Transmitir deliberadamente HIV/SIDA passa a ser crime
Moçambique modernizou seu código penal, distanciando-se,
doravante, de alguns dogmas jurídicos vigentes desde 16 de Setembro de 1886. Os
tribunais passarão abordar Ilícitos eleitorais, crimes contra ambiente, crimes
informáticos, dentre outros, observando uma doutrina reflectida na nossa
realidade actual.
A Assembleia da República aprovou este instrumento
jurídico a 11 de Julho de 2014, movida pela necessidade de reformar o Código
Penal de 1886, com vista a garantir o gozo de direitos e liberdades ao cidadão
e a sua conformação com as hodiernas concepções da dogmática penal.
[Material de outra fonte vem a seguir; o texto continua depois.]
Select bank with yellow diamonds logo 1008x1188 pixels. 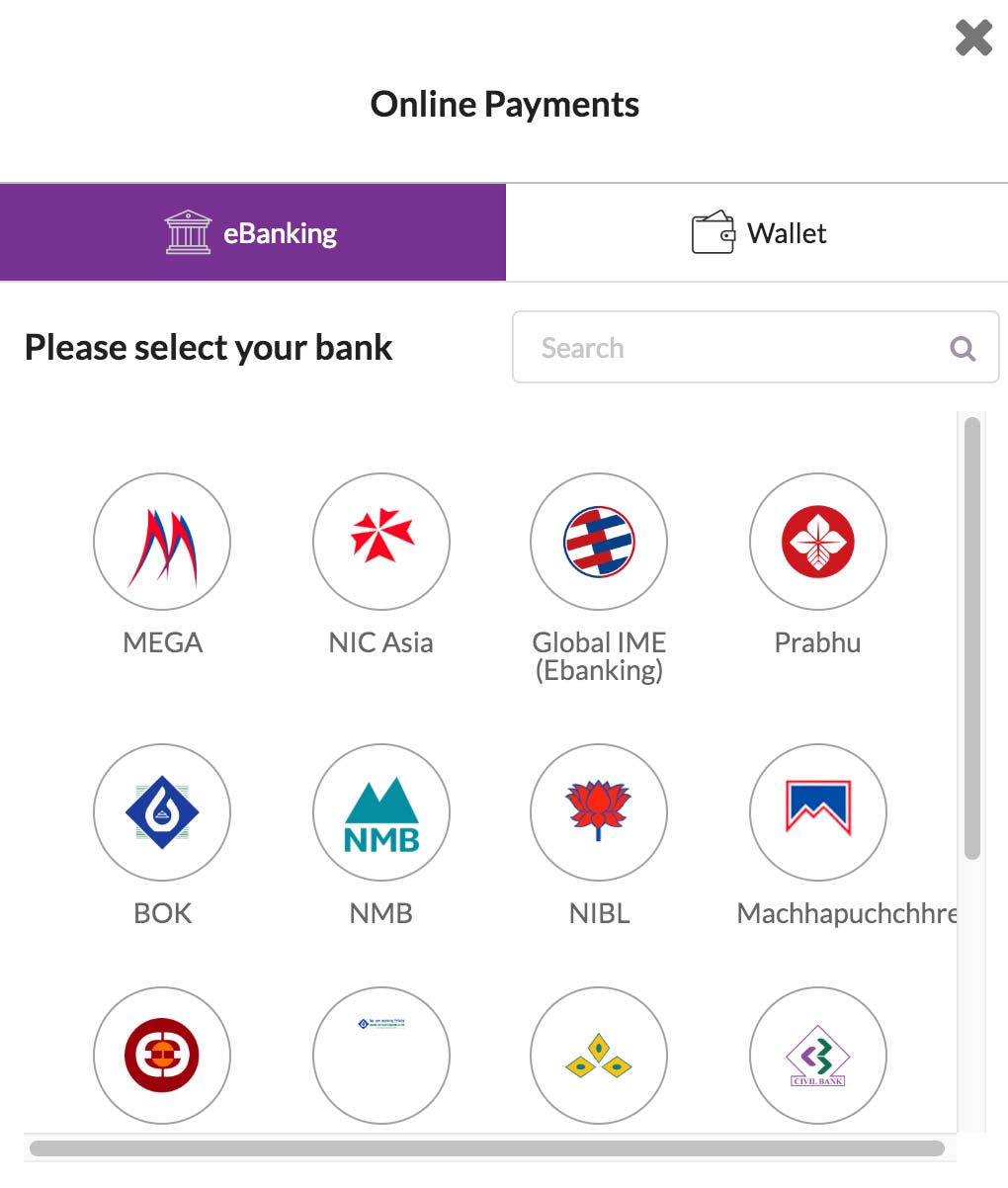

No dia 18 de Dezembro de 2014, o então Presidente da
República, Armando Guebuza, procedeu à
promulgação da Lei n.º 35/2014 (Código
Penal), seguindo-se um período de vacatio legis de 180 dias
até sua implementação efectiva.
Desde modo, só na semana finda o país passou a contar com
novo Código Penal, em substituição de outro que vigorava no país há mais de um
século. O novo código acomoda alterações constitucionais de 1990 e de 2004 e
elimina a obsolescência e o desajustamento da legislação colonial.
Não sendo perfeito, segundo algumas organizações da
sociedade civil, consagra molduras penais mais consentâneas aos chamados crimes
hediondos, aos raptos, a crimes ambientais, contra a propriedade, informáticos,
dentre outros.
Uma novidade importante do novo instrumento associa-se à
despenalização do aborto durante as primeiras semanas de gravidez, sem dúvida
uma grande vitória dos movimentos feministas que viram igualmente a violência
doméstica a ser tipificada como crime com moldura penal bem expressiva.
Deste modo, devem imediatamente ser restituídos à
liberdade todos os detidos preventivos e condenados por factos que para efeitos
da presente lei deixaram de constituir crime.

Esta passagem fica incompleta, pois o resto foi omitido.